**Problem requirements:** The answer is a stretch of the material below, returned exactly: the line containing "Click the Cliff Jankowski CJ avatar", the line containing "Open the 系统保护", and all lines between.

+ + + + + + +

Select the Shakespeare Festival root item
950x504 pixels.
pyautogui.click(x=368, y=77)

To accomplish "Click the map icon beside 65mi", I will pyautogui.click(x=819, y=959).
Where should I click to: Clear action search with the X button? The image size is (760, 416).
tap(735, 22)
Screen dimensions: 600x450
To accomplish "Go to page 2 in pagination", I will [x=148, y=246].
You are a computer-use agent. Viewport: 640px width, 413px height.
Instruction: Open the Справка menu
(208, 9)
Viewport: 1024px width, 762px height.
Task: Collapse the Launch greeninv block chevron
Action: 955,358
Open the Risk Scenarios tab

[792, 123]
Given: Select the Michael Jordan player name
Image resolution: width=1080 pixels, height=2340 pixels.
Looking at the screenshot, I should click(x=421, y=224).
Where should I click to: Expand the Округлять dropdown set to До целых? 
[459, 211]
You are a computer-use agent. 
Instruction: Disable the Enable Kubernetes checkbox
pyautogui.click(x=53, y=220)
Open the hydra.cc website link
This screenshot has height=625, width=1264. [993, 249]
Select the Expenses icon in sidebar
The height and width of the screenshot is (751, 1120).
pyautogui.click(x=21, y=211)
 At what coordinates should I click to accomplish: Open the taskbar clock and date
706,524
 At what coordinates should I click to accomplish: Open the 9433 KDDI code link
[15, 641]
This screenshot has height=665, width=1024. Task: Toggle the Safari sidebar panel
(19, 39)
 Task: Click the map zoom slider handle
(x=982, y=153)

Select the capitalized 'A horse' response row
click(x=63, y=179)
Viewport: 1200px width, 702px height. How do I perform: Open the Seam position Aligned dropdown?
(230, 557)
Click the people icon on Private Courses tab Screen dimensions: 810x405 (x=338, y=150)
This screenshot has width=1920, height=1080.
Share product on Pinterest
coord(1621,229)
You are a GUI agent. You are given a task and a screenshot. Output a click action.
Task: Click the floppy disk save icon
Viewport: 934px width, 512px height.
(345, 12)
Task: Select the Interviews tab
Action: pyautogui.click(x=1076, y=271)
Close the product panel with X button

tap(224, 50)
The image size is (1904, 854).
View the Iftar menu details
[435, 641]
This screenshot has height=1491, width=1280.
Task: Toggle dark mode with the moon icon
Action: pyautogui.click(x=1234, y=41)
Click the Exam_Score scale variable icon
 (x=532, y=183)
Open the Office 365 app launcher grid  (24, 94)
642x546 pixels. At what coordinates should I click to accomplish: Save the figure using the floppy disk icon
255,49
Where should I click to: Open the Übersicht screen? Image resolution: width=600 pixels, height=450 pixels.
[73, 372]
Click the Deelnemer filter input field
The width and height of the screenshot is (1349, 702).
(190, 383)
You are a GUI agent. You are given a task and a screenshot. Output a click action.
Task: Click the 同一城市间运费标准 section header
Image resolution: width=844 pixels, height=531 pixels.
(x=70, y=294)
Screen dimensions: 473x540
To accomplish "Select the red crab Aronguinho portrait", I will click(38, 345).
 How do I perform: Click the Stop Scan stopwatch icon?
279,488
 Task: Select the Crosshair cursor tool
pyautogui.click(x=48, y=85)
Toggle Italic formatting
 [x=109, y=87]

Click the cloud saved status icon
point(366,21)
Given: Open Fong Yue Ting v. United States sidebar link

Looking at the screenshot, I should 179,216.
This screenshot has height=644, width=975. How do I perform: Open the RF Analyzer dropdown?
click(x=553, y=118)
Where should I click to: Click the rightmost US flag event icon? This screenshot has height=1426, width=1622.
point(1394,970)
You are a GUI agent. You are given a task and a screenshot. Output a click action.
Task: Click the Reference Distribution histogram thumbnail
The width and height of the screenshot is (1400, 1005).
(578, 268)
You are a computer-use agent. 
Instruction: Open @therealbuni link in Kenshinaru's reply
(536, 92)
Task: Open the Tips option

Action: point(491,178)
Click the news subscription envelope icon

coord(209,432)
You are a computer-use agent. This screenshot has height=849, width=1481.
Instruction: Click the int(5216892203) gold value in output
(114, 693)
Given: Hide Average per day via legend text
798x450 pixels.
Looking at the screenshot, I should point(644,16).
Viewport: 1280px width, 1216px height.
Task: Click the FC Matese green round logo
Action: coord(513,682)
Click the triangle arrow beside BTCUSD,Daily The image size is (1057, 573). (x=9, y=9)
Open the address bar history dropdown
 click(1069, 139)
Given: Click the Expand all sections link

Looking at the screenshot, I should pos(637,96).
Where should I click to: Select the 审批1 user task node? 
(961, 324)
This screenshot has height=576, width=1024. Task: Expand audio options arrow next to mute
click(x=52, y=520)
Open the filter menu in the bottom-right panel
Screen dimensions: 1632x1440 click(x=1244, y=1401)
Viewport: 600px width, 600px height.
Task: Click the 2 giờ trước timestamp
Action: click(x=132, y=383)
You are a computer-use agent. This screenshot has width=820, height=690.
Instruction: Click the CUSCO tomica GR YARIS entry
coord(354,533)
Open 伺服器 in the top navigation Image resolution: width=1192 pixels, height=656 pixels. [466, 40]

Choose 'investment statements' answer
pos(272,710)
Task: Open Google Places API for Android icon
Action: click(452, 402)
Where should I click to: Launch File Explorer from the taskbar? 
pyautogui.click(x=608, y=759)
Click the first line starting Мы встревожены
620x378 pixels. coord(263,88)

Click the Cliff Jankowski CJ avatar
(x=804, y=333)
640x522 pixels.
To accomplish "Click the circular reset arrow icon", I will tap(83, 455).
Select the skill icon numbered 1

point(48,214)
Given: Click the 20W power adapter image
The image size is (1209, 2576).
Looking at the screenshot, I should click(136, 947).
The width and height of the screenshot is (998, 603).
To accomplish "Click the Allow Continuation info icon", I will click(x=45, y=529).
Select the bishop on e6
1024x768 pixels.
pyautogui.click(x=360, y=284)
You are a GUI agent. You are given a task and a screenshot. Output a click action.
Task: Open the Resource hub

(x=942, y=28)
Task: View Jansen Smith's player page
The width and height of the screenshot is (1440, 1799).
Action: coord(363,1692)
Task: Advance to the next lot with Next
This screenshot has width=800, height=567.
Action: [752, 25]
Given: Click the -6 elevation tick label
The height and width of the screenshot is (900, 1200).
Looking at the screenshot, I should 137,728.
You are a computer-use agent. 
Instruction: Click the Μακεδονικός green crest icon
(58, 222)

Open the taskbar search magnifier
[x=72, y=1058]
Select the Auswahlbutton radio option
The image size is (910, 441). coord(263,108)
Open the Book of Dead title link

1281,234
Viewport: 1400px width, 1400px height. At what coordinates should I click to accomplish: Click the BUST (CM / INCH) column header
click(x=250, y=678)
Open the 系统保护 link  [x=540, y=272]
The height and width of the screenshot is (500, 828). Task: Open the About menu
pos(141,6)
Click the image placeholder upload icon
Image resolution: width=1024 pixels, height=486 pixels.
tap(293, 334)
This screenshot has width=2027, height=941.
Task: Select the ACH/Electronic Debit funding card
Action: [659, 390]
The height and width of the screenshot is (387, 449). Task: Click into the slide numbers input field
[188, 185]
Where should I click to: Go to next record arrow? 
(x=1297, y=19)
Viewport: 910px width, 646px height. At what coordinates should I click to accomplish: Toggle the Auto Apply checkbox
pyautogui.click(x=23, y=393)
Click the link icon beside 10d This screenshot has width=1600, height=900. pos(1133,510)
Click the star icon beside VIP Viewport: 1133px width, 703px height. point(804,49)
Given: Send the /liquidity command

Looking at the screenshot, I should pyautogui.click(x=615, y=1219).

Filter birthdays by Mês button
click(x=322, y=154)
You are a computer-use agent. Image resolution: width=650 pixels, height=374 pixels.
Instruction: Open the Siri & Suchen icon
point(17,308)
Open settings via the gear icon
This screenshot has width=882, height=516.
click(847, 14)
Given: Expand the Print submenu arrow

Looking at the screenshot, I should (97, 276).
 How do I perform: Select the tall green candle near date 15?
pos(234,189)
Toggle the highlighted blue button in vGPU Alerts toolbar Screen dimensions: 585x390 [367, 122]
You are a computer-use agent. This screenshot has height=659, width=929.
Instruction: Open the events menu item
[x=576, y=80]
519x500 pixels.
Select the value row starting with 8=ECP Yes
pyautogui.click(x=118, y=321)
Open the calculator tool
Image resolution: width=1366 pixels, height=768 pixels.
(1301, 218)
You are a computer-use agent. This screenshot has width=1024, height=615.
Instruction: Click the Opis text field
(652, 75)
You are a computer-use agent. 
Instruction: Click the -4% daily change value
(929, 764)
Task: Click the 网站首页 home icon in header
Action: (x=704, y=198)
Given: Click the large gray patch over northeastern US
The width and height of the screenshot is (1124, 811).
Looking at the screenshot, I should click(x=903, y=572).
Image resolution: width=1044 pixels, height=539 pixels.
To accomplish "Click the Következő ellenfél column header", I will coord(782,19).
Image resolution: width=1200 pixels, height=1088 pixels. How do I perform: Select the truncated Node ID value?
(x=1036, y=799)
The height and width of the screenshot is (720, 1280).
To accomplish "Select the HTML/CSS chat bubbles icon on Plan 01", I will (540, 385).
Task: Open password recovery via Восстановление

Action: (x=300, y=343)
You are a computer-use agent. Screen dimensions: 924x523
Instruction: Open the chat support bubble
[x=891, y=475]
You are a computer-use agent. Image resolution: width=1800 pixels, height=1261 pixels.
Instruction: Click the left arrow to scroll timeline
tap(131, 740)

+ + + + + + +

**Answer below:**
Click the Cliff Jankowski CJ avatar
(x=804, y=333)
640x522 pixels.
To accomplish "Click the circular reset arrow icon", I will tap(83, 455).
Select the skill icon numbered 1

point(48,214)
Given: Click the 20W power adapter image
The image size is (1209, 2576).
Looking at the screenshot, I should click(136, 947).
The width and height of the screenshot is (998, 603).
To accomplish "Click the Allow Continuation info icon", I will click(x=45, y=529).
Select the bishop on e6
1024x768 pixels.
pyautogui.click(x=360, y=284)
You are a GUI agent. You are given a task and a screenshot. Output a click action.
Task: Open the Resource hub

(x=942, y=28)
Task: View Jansen Smith's player page
The width and height of the screenshot is (1440, 1799).
Action: coord(363,1692)
Task: Advance to the next lot with Next
This screenshot has width=800, height=567.
Action: [752, 25]
Given: Click the -6 elevation tick label
The height and width of the screenshot is (900, 1200).
Looking at the screenshot, I should 137,728.
You are a computer-use agent. 
Instruction: Click the Μακεδονικός green crest icon
(58, 222)

Open the taskbar search magnifier
[x=72, y=1058]
Select the Auswahlbutton radio option
The image size is (910, 441). coord(263,108)
Open the Book of Dead title link

1281,234
Viewport: 1400px width, 1400px height. At what coordinates should I click to accomplish: Click the BUST (CM / INCH) column header
click(x=250, y=678)
Open the 系统保护 link  [x=540, y=272]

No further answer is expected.